The thread-per-point approach did not suffer from its coarser parallelism. In the optimized kernel each thread required a modest 29 registers and no shared memory. Thus, reasonable occupancies of 16 warps per streaming multiprocessor (SM) were obtained (using a Tesla C1060 GPU). Since a usual calculation requires millions of quadrature points (and thus threads), there was also plenty of work available to saturate the GPU's resources.
The thread-per-point implementation was highly sensitive to branching within a warp. Because each warp is executed in SIMD fashion, neighboring threads can drag each other through nonessential instructions. In the thread-per-point implementation, this can happen in two ways: (1) a warp contains points from bins with varying neighbor list lengths or (2) threads in a warp exit at different iterations of the inner loop. Since many bins have only a few points and thus warps often span multiple bins, case one can become an important factor. Fortunately, it is easily mitigated by presorting the bins such that neighboring warps will have similar loop limits.
The second case was more problematic and limited initial versions of the kernel to only 132 GFLOPS. This was only a third of the Tesla C1060's single issue potential. Removing the early exit and forcing the threads to complete all inner loop iterations significantly improved the GPU's floating-point throughput to 260 GFLOPS, 84% of the theoretical peak. However, the computation time also increased, as the total amount of work more than tripled for our test geometry.

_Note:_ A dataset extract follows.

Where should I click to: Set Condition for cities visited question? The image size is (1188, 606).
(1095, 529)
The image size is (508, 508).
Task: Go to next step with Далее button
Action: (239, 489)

To minimize branching, we need to further sort the points within each bin such that nearest neighbors were executed in nearby threads. In this way, each thread in a warp behaved as similarly as possible under the branch conditions in the code. This adjustment provided a modest performance increase to 149 GFLOPS. Further tweaking ultimately allowed 187 GFLOPS of sustained performance, about 60% of the single-issue peak. However, thread divergence remains a significant barrier to greater efficiency. These results demonstrate the sensitivity of CUDA hardware to even simple branching conditions.
After the bins and points have been sorted on the host, the data is moved to the GPU. We copy each point's Cartesian coordinates, spherical weights (B9780123849885000036/si31.gif is missing in Eq. 3.3 ), central atom index, and bin index to GPU global memory arrays. The atomic coordinates for each bin list are copied to the GPU in bin-major order. This order allows threads across a bin barrier to better coalesce their reads — a step that is necessary since threads working on different bins often share a warp.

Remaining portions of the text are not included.